▸ TRY IT
Print the passage about kangaroo feces and cow methane word for word, from "It could be" up to and including "be a practice.".
───── TEXT BLOCK
Role of the Kangaroo

Baby kangaroo feces might help provide an unlikely solution to the environmental problem of cow-produced methane. A microbial culture developed from the kangaroo feces inhibited methane production in a cow stomach simulator in a Washington State University study.

Scientists discovered that kangaroos have acetic acid-producing, instead of methane-producing, bacteria in their foregut.

 Furthermore, they found out that this specialized acetic acid-producing process only occurred in baby kangaroos—not in adults. As they were unable to separate out the specific bacteria that might be producing the acetic acid, the researchers used a stable mixed culture developed from the feces of the baby kangaroo.

After, researchers added the culture and a known inhibitor to the simulated stomach and surprisingly it produced acetic acid instead of methane. Unlike methane, which cattle discard as flatulence, acetic acid aids muscle growth for cows. 

Conclusion

Finally, in the simulated stomach, the acetic acid bacteria were able to replace the methane-producing microbes for several months. Moreover, they had a similar growth rate as the methane-producing microbes.

After this amazing experiment, researchers hope to be able to try it on real cows sometime in the near future.

It could be really interesting to see if that culture could run for an extended period of time, so we would only have to inhibit the methane production from time to time. Then, it could actually be a practice.
──────────
───── DATA TO EXAMINE
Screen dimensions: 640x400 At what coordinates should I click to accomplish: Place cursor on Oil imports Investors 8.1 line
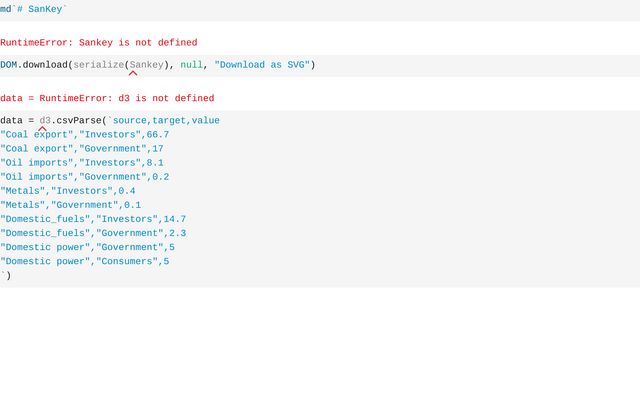(82, 163)
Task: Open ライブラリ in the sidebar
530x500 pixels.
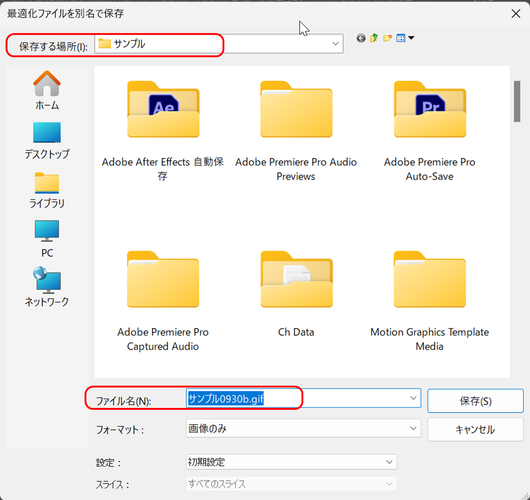Action: [x=47, y=190]
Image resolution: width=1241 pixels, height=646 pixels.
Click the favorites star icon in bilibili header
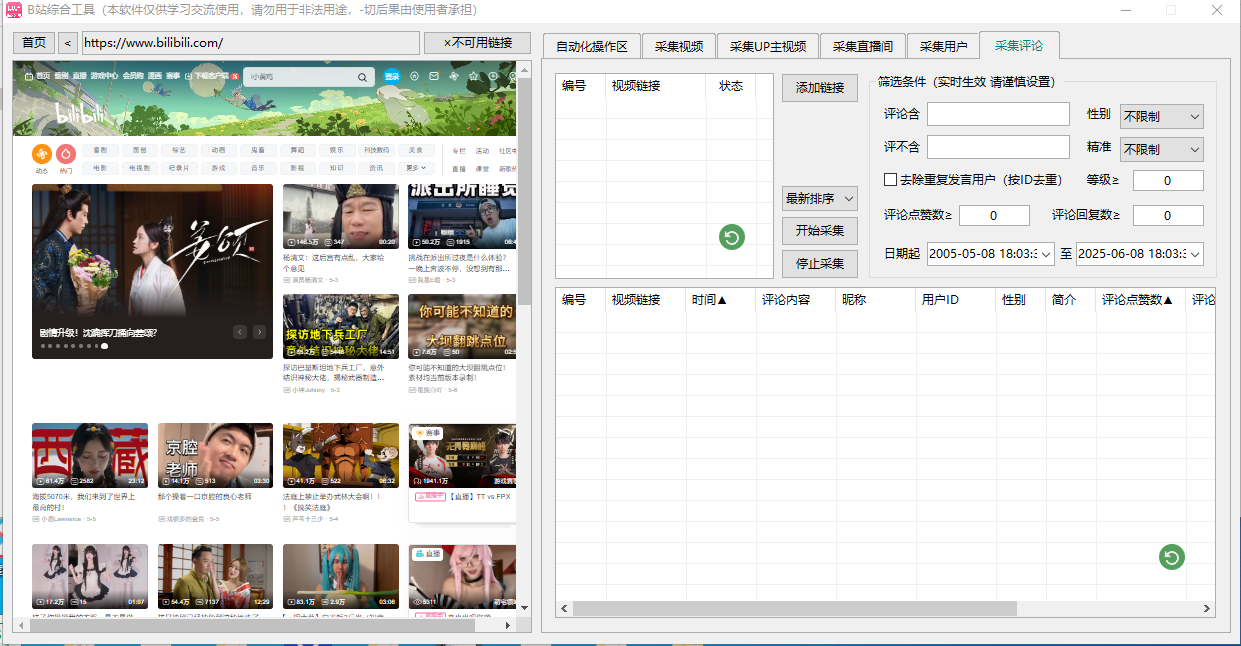coord(474,76)
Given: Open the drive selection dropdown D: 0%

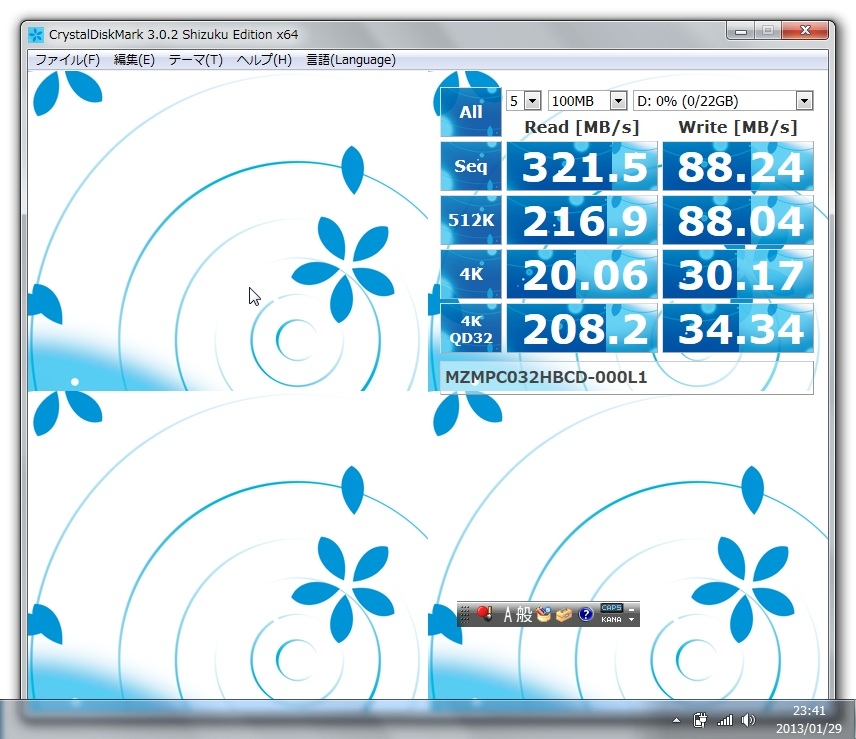Looking at the screenshot, I should click(723, 101).
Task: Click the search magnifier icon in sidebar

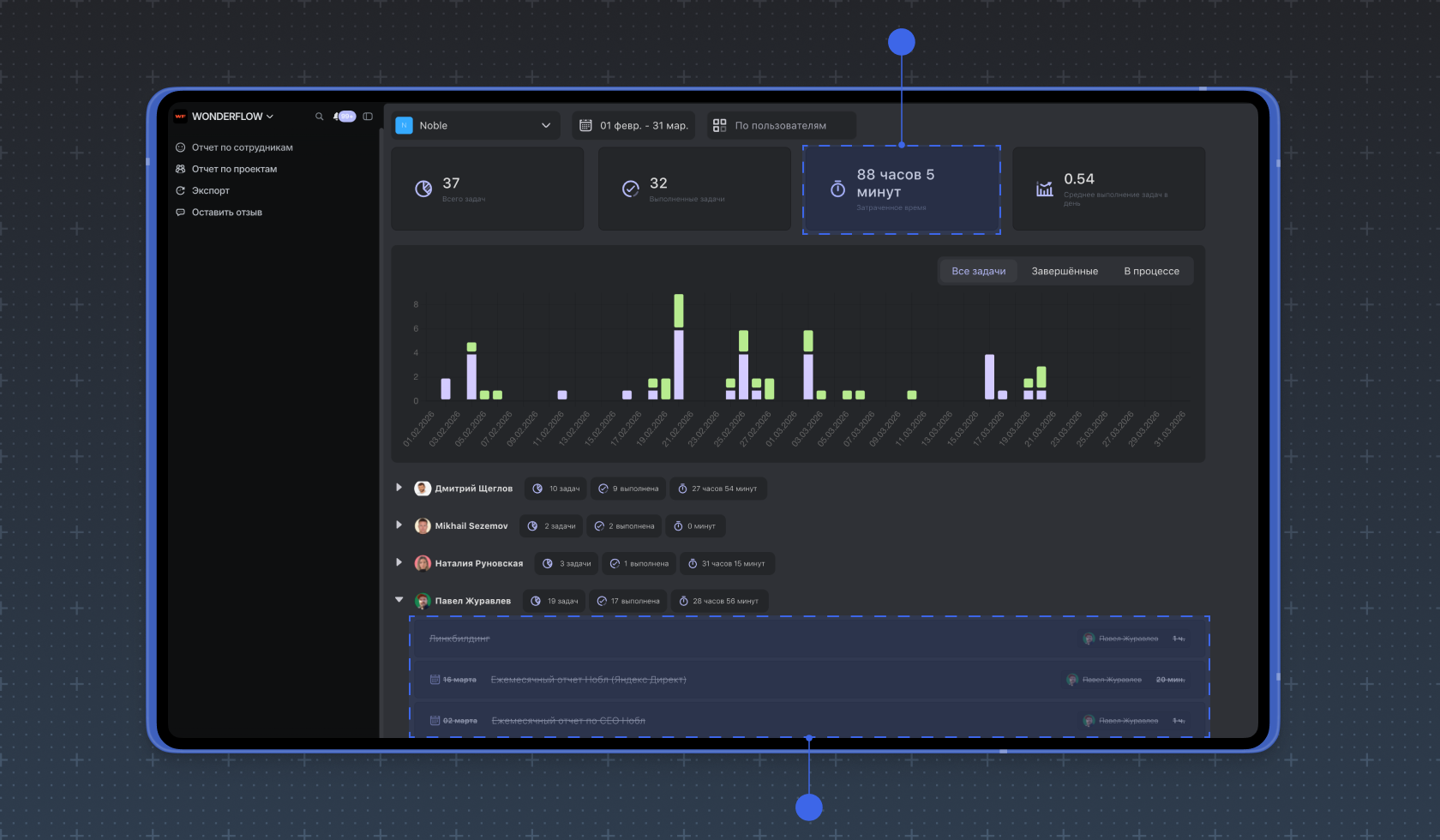Action: coord(319,117)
──────────
▸ YOUR RESPONSE
It could be really interesting to see if that culture could run for an extended period of time, so we would only have to inhibit the methane production from time to time. Then, it could actually be a practice.